EXERCISE |
The answer should consist of each line below that contains the word "navigation".

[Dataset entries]

━━━━

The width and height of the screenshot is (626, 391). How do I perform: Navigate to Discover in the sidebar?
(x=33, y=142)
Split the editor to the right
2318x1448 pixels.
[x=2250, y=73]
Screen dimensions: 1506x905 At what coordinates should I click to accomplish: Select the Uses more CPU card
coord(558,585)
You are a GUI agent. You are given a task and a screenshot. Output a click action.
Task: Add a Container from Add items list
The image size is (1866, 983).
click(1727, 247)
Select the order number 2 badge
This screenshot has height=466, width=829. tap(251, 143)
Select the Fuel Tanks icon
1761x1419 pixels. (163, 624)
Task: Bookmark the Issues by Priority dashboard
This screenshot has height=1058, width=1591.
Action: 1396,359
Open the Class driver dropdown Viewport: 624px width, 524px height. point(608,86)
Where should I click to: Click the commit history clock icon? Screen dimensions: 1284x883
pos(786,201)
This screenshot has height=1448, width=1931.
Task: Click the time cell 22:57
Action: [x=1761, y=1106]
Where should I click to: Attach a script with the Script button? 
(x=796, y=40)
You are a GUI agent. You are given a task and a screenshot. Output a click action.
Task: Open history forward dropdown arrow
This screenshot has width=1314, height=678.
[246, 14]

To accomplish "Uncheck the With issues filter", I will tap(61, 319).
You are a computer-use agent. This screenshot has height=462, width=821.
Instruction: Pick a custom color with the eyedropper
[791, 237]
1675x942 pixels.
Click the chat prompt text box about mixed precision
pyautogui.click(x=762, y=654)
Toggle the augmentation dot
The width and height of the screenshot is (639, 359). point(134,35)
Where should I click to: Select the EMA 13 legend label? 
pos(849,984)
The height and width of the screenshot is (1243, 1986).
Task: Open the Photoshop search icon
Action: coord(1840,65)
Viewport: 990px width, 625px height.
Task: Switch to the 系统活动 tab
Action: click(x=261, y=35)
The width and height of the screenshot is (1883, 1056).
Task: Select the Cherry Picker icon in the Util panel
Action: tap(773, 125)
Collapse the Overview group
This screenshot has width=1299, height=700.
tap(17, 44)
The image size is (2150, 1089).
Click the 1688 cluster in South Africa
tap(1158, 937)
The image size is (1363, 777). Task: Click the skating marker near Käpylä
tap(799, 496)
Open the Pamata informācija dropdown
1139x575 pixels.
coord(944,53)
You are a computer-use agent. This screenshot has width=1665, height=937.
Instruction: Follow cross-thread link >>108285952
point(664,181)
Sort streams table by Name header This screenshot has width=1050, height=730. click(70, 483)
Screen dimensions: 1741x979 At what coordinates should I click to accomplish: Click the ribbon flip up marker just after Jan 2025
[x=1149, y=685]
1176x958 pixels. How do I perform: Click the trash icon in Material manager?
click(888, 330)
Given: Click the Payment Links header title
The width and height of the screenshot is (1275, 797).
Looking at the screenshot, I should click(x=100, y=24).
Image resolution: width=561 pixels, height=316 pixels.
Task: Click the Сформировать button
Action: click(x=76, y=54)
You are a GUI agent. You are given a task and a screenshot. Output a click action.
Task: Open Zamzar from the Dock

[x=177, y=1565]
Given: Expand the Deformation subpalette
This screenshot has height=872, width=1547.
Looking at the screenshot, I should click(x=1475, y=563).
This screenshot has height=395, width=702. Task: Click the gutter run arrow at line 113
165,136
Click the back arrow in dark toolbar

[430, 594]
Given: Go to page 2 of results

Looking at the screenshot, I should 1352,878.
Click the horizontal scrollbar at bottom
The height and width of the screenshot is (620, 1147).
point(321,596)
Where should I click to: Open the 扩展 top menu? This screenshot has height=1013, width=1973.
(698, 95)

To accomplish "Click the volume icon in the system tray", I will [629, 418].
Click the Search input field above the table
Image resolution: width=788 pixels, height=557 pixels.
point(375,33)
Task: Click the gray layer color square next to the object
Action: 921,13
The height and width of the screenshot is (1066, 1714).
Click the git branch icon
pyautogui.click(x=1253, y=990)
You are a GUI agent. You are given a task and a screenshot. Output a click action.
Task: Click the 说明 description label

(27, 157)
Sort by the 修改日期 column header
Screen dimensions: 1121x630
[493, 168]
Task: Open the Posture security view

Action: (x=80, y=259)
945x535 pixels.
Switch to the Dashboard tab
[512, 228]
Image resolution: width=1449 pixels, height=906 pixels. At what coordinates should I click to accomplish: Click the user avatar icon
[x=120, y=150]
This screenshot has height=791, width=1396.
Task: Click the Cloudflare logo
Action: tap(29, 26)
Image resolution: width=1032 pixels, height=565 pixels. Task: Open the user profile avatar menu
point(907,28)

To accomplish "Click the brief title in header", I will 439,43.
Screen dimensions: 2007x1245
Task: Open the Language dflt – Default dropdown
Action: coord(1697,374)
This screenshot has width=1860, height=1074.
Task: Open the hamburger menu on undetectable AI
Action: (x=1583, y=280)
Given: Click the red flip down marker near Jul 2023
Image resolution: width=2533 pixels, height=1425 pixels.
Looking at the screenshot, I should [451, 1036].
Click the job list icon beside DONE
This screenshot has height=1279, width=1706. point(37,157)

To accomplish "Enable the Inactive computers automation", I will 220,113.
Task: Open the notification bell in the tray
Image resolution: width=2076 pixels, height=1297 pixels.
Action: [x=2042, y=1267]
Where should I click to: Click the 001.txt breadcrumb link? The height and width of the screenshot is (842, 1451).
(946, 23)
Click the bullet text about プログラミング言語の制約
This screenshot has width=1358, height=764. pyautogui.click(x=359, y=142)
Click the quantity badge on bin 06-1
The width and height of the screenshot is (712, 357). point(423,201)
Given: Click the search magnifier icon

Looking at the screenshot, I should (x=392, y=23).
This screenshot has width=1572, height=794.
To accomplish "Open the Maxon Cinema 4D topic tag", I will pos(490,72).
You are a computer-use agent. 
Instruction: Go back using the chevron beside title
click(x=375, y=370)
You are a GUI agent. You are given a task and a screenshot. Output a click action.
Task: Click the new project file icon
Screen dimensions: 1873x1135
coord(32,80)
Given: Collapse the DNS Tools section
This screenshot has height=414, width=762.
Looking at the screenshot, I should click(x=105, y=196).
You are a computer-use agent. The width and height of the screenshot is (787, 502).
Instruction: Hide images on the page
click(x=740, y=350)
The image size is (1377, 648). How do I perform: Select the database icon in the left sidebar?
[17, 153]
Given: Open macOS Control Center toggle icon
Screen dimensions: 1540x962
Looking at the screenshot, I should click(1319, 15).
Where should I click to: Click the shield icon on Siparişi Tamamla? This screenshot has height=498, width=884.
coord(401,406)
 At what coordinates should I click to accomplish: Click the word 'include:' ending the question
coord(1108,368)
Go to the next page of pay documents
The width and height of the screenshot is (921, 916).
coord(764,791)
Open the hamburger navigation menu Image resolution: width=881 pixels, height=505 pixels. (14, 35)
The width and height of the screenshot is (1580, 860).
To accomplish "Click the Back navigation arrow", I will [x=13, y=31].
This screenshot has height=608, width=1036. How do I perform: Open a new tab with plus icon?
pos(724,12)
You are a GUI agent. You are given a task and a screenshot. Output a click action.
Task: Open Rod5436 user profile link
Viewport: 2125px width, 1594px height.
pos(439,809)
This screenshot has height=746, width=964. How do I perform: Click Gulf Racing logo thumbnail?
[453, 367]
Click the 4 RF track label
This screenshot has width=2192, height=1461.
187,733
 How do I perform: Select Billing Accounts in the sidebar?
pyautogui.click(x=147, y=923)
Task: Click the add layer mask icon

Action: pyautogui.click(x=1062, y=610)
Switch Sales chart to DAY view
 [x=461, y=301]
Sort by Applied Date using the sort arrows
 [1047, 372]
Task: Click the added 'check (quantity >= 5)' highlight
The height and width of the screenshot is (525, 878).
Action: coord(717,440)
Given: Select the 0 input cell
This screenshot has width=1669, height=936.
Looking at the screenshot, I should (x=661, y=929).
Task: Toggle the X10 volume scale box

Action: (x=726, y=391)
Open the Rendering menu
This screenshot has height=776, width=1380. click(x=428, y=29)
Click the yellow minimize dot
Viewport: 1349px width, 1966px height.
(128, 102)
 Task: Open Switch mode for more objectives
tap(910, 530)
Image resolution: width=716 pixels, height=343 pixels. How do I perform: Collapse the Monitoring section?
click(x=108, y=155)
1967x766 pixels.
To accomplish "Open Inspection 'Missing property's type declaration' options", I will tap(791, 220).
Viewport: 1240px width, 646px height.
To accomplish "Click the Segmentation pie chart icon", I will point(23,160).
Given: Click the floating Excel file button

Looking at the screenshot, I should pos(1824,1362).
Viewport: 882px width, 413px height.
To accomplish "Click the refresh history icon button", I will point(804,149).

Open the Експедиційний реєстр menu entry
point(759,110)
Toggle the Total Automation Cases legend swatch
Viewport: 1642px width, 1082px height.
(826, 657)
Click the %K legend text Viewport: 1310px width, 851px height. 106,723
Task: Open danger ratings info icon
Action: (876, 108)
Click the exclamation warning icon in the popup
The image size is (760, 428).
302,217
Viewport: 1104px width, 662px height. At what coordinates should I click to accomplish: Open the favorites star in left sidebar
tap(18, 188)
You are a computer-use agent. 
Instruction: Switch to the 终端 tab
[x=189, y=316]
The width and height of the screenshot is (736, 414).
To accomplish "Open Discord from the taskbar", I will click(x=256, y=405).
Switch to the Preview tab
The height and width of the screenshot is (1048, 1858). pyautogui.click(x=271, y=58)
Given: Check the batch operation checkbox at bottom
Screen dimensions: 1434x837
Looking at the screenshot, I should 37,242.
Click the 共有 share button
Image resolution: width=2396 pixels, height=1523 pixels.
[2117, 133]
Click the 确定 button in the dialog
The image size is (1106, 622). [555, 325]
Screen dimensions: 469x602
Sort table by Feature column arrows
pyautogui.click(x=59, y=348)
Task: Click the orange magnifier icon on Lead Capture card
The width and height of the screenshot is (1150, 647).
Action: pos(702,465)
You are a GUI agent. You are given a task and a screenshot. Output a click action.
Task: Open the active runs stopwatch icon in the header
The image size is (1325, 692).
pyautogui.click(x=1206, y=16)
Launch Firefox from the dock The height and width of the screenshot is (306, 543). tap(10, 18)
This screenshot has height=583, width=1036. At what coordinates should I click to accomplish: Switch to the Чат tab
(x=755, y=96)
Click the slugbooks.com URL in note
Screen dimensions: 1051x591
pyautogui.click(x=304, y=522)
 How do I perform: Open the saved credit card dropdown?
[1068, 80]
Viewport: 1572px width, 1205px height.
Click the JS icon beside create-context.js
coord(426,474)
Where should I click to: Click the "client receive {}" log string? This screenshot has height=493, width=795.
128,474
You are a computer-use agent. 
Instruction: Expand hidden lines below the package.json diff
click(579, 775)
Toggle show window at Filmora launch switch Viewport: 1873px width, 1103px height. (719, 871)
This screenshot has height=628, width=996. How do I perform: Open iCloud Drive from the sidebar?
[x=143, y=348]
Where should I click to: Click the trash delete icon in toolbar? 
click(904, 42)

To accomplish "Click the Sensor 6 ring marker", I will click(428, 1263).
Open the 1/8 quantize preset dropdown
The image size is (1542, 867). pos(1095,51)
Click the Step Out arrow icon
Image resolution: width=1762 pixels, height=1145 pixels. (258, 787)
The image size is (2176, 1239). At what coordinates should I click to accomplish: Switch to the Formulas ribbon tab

━━━━

EXERCISE RESPONSE |
Open the hamburger navigation menu Image resolution: width=881 pixels, height=505 pixels. (14, 35)
To accomplish "Click the Back navigation arrow", I will [x=13, y=31].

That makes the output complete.